He was advised of the combination of the lock of the safe and authorized to draw checks on the bank and make acceptances in the name of his principals. These circumstances and some others to which it is unnecessary to refer, and in view of the fact that the Champlain action was pending at the time of such sale by Thomas, were sufficient to permit the inference that the sale was not made in good faith, but for the purpose of placing his property beyond the reach of such creditor.

That sale embraced substantially all the property he had, and the notes representing the larger part of the purchase price were placed beyond the jurisdiction of the courts of this state by transfer to a near relative of the vendor. Without further explanation the motive for the sale would seem to be liable to unfavorable imputation as it may fairly be inferred that it was not made with a view to engage in any other business or employment.

This situation the defendant sought to meet by reference to the proceedings in the Champlin action, which was brought against both Thomas and Charles Stoddart to restrain them from making and selling a cosmetic known as “ Stoddart’s Peerless Liquid,” said to be composed of the same ingredients as “ Champlin’s Liquid Pearl.” And in that action the plaintiff alleged that the latter was their secret of trade, that it and their trade mark had been wrongfully appropriated and fraudulently imitated by those defendants, that the plaintiffs had sustained damages by such infringement and on account of sales already made by the defendants for the amount of which with other relief they prayed judgment. And involved in the subject of the litigation was the covenant of Thomas Stoddart, who had before been interested with Oliver H. P. Champlin in the manufac ture and sale of the “ Liquid Pearl,” that the latter should have the exclusive right to make and vend the cosmetic, and that he would not divulge the formula or recipe for making it.

This distinguished the alleged cause of action to some extent against Thomas from that against Charles. The plain[433]*433-tiffs applied for a temporary injunction in that action which was denied as to Charles and granted as against Thomas Stoddart, and the injunction was served on the latter December 28, 1880. The sale the next day evidently was made by Thomas of his interest in the property and business of the firm to Charles, and the purchase was made by him by reason of such restraint and to enable the latter to proceed with the business to which the injunction related unembarrassed by it. And it appears that those defendants had then incurred considerable expense to introduce the cosmetic into the market and in seeking patronage for the trade. And that the defendant James Stoddart was afterwards invited by Charles to take an interest in the business, and the relation of partner in a firm composed of him and Charles to be known as Stoddart Brothers, so that the advertising done for the purposes of the trade while Thomas and Charles constituted a firm by the same name might be utilized and the good will of the business- so secured be made available.
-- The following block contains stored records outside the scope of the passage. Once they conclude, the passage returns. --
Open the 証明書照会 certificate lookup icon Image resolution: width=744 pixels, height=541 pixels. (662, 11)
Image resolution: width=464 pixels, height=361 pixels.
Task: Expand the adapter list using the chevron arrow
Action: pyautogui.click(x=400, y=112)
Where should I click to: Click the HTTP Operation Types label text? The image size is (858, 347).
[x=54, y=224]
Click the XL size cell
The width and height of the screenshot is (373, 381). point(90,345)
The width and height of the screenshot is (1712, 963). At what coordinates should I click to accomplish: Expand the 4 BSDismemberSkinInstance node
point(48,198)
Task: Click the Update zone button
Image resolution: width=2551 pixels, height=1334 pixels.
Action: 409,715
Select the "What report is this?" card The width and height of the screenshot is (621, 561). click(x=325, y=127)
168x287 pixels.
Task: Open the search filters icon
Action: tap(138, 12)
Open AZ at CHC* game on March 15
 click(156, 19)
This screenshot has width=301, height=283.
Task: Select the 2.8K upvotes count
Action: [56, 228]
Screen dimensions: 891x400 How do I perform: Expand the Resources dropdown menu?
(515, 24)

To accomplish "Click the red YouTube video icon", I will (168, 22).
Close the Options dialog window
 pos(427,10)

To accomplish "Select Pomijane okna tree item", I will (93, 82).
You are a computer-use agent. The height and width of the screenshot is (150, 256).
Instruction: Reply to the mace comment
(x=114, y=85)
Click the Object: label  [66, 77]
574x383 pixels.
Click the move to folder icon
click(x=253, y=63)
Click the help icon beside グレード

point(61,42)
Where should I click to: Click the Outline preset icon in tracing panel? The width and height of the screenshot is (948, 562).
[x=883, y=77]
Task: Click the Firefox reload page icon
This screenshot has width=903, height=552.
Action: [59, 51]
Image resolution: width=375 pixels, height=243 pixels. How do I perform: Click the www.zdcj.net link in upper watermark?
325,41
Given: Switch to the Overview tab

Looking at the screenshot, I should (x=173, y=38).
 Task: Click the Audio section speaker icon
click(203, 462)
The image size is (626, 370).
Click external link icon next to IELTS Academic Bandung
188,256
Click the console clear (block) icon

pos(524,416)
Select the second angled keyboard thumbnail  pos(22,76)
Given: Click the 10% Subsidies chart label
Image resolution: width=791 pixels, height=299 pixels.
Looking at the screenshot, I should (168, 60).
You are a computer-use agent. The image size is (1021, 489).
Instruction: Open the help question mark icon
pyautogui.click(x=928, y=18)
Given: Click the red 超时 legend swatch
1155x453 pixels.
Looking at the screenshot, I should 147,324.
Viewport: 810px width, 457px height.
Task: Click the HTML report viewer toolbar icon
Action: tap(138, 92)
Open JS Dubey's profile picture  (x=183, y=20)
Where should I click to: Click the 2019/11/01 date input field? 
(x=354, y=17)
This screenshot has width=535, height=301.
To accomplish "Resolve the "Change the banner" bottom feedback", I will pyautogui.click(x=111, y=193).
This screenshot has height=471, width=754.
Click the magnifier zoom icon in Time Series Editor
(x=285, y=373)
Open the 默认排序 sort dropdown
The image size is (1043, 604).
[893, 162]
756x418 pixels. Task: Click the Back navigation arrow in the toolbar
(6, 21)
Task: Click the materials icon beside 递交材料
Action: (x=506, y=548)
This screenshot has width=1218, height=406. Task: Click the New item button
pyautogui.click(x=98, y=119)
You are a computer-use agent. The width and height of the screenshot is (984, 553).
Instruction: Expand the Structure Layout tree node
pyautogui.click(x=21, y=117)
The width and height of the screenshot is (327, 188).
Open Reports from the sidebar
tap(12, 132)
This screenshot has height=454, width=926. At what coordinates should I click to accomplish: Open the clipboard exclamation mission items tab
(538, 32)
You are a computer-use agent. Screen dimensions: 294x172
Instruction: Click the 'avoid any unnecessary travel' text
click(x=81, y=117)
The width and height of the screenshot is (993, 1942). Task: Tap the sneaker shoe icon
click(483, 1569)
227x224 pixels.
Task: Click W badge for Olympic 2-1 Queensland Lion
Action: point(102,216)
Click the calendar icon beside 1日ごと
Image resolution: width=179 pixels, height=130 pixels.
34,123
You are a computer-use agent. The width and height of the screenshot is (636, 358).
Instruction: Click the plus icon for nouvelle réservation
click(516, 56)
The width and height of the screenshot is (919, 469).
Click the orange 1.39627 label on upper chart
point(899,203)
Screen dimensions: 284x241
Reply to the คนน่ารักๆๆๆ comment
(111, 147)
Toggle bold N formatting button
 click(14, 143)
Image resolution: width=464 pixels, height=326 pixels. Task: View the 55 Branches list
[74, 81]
Whatever view may be taken of these facts in other respects the referee was justified in giving them some consideration in behalf of the defense as bearing upon the purposes and motives of the parties to the sale and transfer in question, and as qualifying so far as they might the reflection upon it of the circumstances of the relation subsequently taken by James to the business. It may be observed that the defendant Thomas was wholly restrained from taking any part in the manufacture or sale of the “ Peerless Liquid,” and he could not as clerk of his brother or brothers, without violation of the injunction, have anything to do with it,- and it does not appear that he did. The referee has found that the sale by Thomas to Charles Stoddart was accompanied by an immediate actual and continued change of possession of the property sold, and was made in good faith and for a valuable consideration, and without any intent to hinder, delay or defraud the creditors of the vendor. This finding is challenged by the plaintiff’s counsel, who insists that there is no evidence to support it in either respect, and therefore the exception presents a question of law. Code Civ. Pro., § 993. Sickles v. Flanagan, 79 N. Y., 224; Porter v. Smith, 35 Hun, 118.

While mere words are not sufficient to produce a delivery and change of possession, the manner which it may be done is dependent somewhat on the character and situation of the property sold.

Free access — add to your briefcase to read the full text and ask questions with AI

Related

Nugent v. . Jacobs
8 N.E. 367 (New York Court of Appeals, 1886)
Sickles v. . Flanagan
79 N.Y. 224 (New York Court of Appeals, 1879)
Mitchell v. . West
55 N.Y. 107 (New York Court of Appeals, 1873)
Ludlow v. Hurd & Sewall
19 Johns. 218 (New York Supreme Court, 1821)
Archer v. Hubbell
4 Wend. 514 (New York Supreme Court, 1830)
Delonguemare v. Tradesmen's Insurance
2 Hall 589 (The Superior Court of New York City, 1829)

Cite This Page — Counsel Stack

Bluebook (online)
9 N.Y. St. Rep. 429, Counsel Stack Legal Research, https://law.counselstack.com/opinion/howard-v-stoddart-nysupct-1887.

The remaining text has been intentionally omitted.